Ana Maria Amaro – uma mulher sem fim

João Paulo Meneses

Ana Maria Amaro era uma mulher frágil. E por isso impressionava ver como a sua força anímica era capaz de ultrapassar todas as limitações físicas.

Depois da morte do marido, a Professora, como sempre a tratei, encontrou razões para prosseguir sozinha um percurso que ultrapassou muito o limite da universidade. E na universidade ela fez muito: fez um dos primeiros doutoramentos em Portugal sobre temas chineses, organizou os primeiros fóruns regulares de sinologia, foi pioneira na promoção do ensino do chinês, ainda em cursos livres, e criou, obviamente, o Instituto Português de Sinologia.

Sozinha lutou contra os que se lhe opuseram e os que não a queriam deixar continuar. Ou não percebiam a importância do que estava em causa.
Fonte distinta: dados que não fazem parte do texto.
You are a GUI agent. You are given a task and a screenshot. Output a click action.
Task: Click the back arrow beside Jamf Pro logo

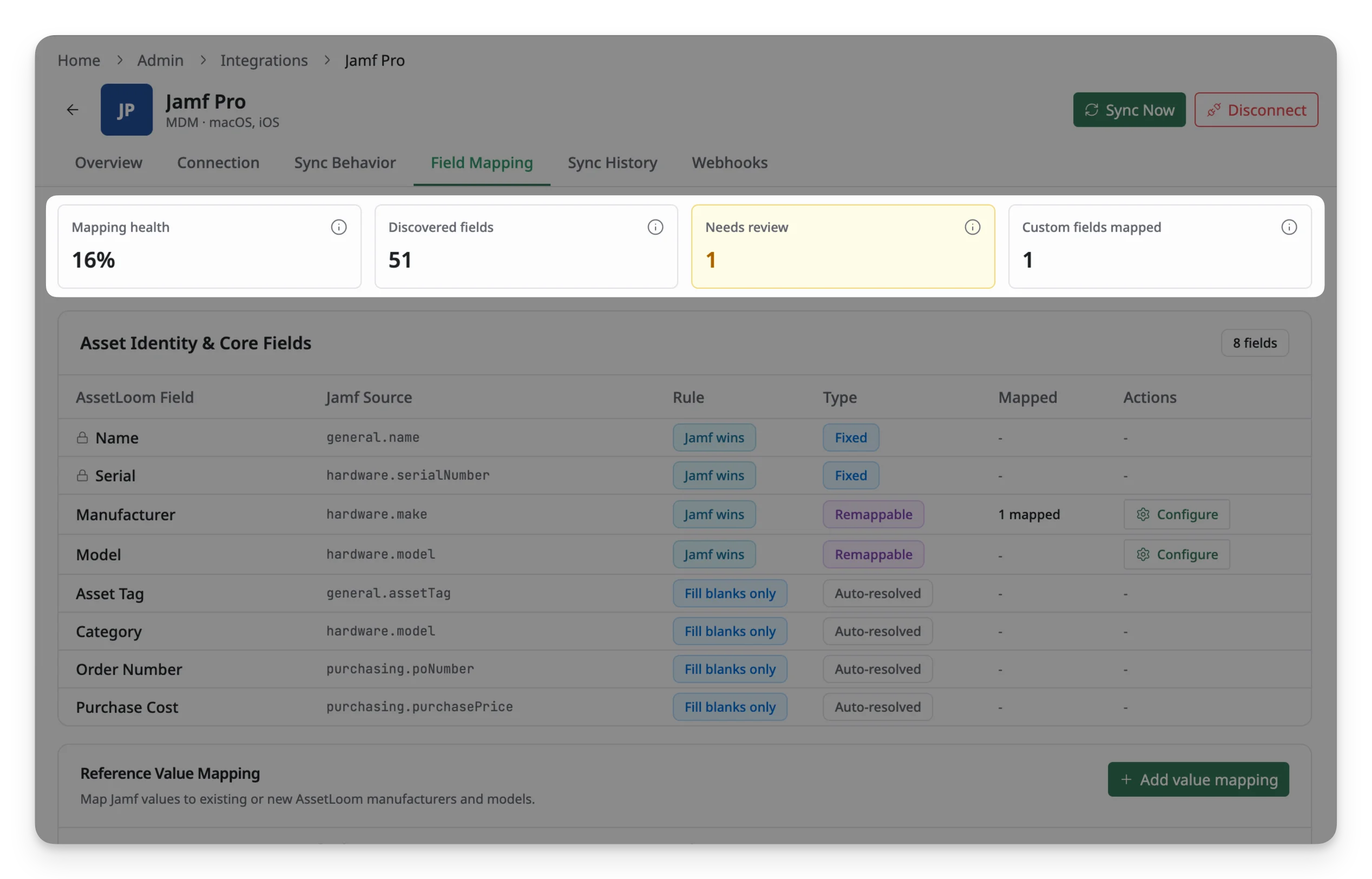(73, 110)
Sim, hoje enche-se a boca com a China, mas quando ela começou não era assim, nem de perto nem de longe. Da sua energia e inteligência se fizeram dezenas de iniciativas e livros sobre o Império do Meio ao longo dos últimos 20 anos. Do seu bolso pagou muitas despesas.

Já doente, ainda encontrou forças para organizar o IX Fórum Internacional de Sinologia, em Leiria no ano passado. Coincidência ou não, foi o último que se realizou, o que significa que, sem ela, não aconteceu a X edição. Agora, que a tenebrosa noticia do seu desaparecimento se fez tangível, deixo um voto: espero que os seus ‘herdeiros’ saibam estar à altura da memória e da obra da Professora.
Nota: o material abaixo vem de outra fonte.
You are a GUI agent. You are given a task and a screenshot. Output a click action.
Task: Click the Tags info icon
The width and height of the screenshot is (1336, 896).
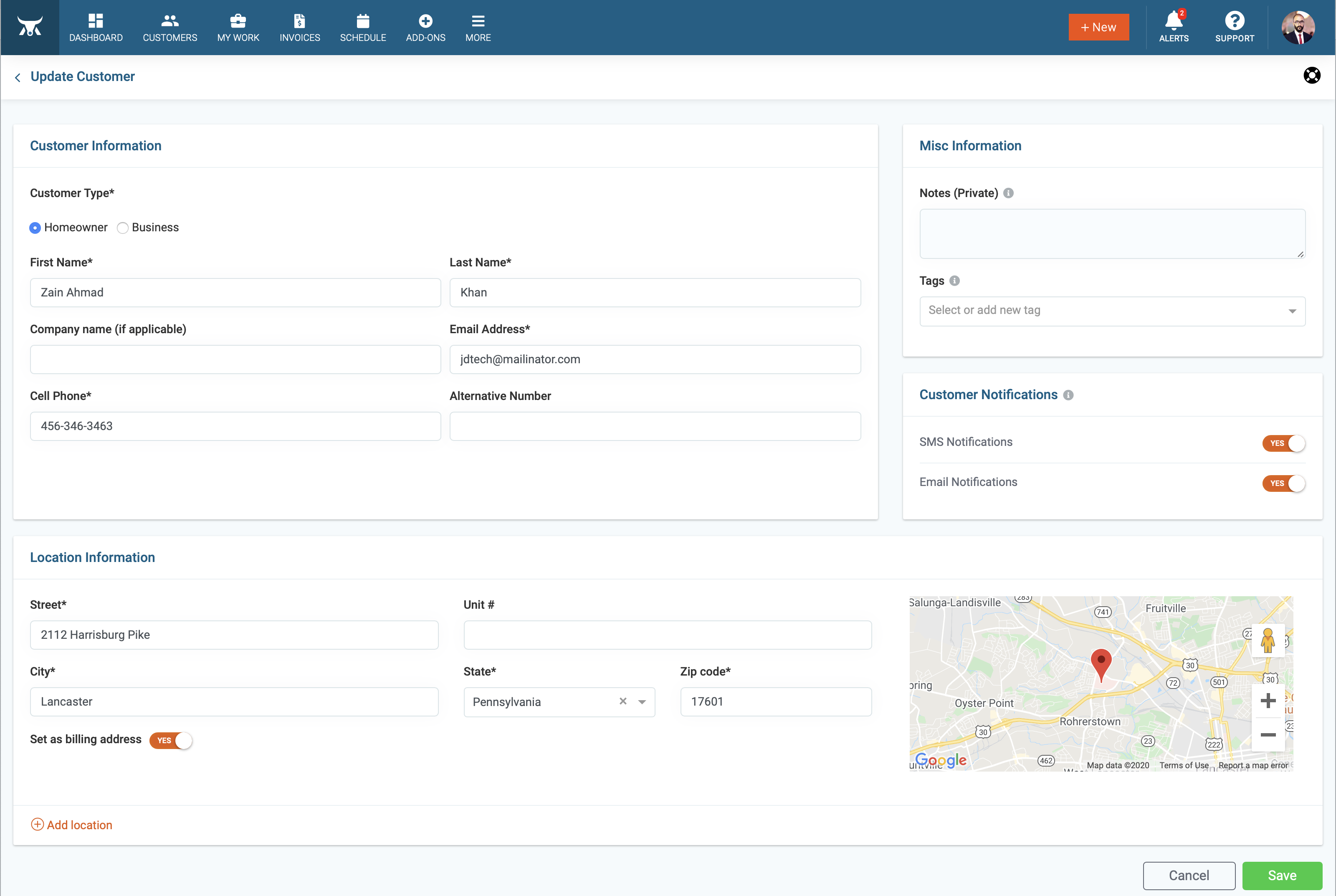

Foi em Leiria, em Fevereiro de 2014, que a vi pela última vez. Eu e toda a família, que a Professora sempre manteve uma relação de proximidade com todos nós. Percebemos que estava no limite e até a aconselhei a abrandar.

Mesmo sem o querer foi, poucos meses depois, obrigada a parar por problemas de saúde, sobretudo de visão. Tanto quanto julgo saber, nunca mais se recompôs, ainda que tenha tido algumas melhoras. Deixou de poder responder aos emails e já não devolveu a carta que o meu filho lhe enviou no Natal.
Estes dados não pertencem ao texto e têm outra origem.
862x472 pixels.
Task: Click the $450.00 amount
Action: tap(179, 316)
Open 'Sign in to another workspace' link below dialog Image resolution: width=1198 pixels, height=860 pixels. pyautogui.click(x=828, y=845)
Não sei se morreu feliz com a obra que nos legou, mas acredito que não. Sempre foi uma mulher inconformada e cheia de planos. Nessa última vez falou-me de vários projectos – incluindo livros por acabar – que não chegou a concretizar. Mas isso também não era o mais importante. A sua vida não teria um fim, porque a seguir novos desafios haveriam sempre de surgir.

Feitio difícil? Provavelmente sim. Exigente. Demais? Para mim, não. Nunca mais esquecerei e partilho o carinho que, até este morrer, demonstrou por Monsenhor Teixeira nas diversas vezes que o foi visitar a Chaves (vinha de propósito de comboio até ao Porto e íamos, depois, de carro até Chaves). A paciência, o empenho em tentar melhorar a sua situação no Lar, as trocas de cartas com o seu contemporâneo até sair de Macau fazem parte das minhas memórias. Guardo as cartas, que teve a amabilidade de me oferecer, como se fossem tesouros.

Teimosa? Isso disse-lhe eu várias vezes, quando falávamos em regressar a Macau. Até cheguei – confesso agora – a tratar, informalmente, de a tentar incluir numa comitiva oficial, mas a Professora sempre recusou. Como também recusou colaborar com um projecto pessoal, que passaria por um documentário e um livro, sobre o seu regresso, que eu queria produzir. Saiu em 1972 e terá prometido nunca mais voltar – provavelmente por devoção às memórias dos momentos que aqui viveu com o marido, funcionário do governo de Nobre de Carvalho.

Presa ao passado, mas sempre a pensar no que fazer no futuro . Eis Ana Maria Amaro, que agora nos deixa.

Porque esteve muito tempo a recuperar, e até teve de deixar a casa onde sempre viveu em Cascais, não a fui visitar neste último ano. Tenho pena, mas agora é fácil falar. Foi por comodismo e a Professora não merecia isso.

A esta hora, já lá em cima, terá encontrado Monsenhor Teixeira e já estarão a fazer planos. Ela era assim, uma mulher sem fim.